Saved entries
******************************

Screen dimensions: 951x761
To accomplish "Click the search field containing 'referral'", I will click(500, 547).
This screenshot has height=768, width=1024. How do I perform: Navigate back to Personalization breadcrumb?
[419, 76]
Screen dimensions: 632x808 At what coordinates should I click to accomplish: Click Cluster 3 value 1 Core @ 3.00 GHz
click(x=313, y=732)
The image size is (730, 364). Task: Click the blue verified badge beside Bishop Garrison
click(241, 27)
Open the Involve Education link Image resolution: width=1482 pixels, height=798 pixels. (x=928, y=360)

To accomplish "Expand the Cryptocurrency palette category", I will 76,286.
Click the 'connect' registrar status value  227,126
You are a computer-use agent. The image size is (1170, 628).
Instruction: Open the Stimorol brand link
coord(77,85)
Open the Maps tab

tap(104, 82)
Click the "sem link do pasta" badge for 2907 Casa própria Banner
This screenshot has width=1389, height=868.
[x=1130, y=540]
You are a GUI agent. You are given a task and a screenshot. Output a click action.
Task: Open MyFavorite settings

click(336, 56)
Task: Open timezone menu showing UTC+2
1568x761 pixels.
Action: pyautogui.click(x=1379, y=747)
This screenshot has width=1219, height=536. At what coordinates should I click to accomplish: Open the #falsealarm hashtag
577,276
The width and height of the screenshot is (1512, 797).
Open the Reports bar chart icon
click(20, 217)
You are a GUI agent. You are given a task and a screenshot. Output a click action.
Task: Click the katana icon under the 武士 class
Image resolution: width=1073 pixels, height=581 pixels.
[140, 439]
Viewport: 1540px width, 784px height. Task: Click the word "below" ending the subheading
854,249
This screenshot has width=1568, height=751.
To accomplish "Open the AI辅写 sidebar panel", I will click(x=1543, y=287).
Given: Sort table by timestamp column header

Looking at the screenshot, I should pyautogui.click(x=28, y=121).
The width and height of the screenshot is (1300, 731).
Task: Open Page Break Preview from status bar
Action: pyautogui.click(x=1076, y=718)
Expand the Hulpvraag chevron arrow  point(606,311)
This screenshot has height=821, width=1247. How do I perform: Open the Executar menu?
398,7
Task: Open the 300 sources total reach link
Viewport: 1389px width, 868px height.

******************************

> **AIM OF THE EXERCISE**
Retrieve all lines from the data that contain the string "Expand".

> **TASK ANSWER**
To accomplish "Expand the Cryptocurrency palette category", I will 76,286.
Expand the Hulpvraag chevron arrow  point(606,311)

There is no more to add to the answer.